Ex couple Shutterstock/Artem Tymoshenko‘If you try and stay too close to someone, you will always end up at that place: back in bed.’

Most people in life fall into one of two categories: those who stay friends with exes, and those who do not.

A May 2016 study by researchers at Oakland University found that participants who displayed so-called “dark personality traits,” including narcism and psychopathy, were more likely to stay close to their exes for “practical and sexual reasons.”

Whatever your stance on it, pursuing a friendship with an ex-lover is contentious, particularly if one of you has a new partner.

Business Insider asked Matthew Hussey, the “love life and dating strategist” behind the blog, if it can ever actually work.

“If the romance is visibly dead, then you have a shot [at friendship]. But you’d better hope your partner believes it’s dead,” he said.

It can be tough to draw a line in the sand, which is why Hussey generally recommends keeping a distance from your ex. “Going off the radar is still the best recipe to get over someone if you can,” he said.

Of course, it’s not always possible to stay away, especially if you have kids together or work in the same office.

Even without those complications, going cold turkey can still seem daunting, particularly if you’ve been in a relationship with someone for a long time.

While one or both of you may still have feelings, Hussey said, you can be “amicable from a distance.” That means no day-to-day contact.

“If you try and stay too close to someone, you will always end up at that place: back in bed,” he warned.

In an episode of his LOVElife radio show, Hussey told a caller whose ex-partner had been continuously chasing her to meet up six months after their break-up, that a friendship is something that should never be forced.

If someone appears to be doing that, it’s usually because they want something, he said.
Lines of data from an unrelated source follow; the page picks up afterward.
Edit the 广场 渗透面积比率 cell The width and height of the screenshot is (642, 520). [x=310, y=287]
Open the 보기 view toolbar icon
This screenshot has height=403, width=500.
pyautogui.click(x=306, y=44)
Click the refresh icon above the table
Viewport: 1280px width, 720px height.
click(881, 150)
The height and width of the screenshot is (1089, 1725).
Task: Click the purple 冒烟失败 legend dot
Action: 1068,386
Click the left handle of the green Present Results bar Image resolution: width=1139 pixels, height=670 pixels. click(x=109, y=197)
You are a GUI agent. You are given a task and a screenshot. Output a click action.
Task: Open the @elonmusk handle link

And, possibly, something more than a platonic relationship.

“I don’t think you need to slip back into the comfort of seeing this person,” he said. “I’m not quite sure what you’d gain from that other than some sentiment and wistfulness about the past.”

Hussey asked: “Can you actually imagine being around this guy and talking about the new guy you went on a date with this week?”

If the answer’s no — regardless of how you would feel in that situation — then maintaining a friendship is probably not going to help anybody, according to Hussey.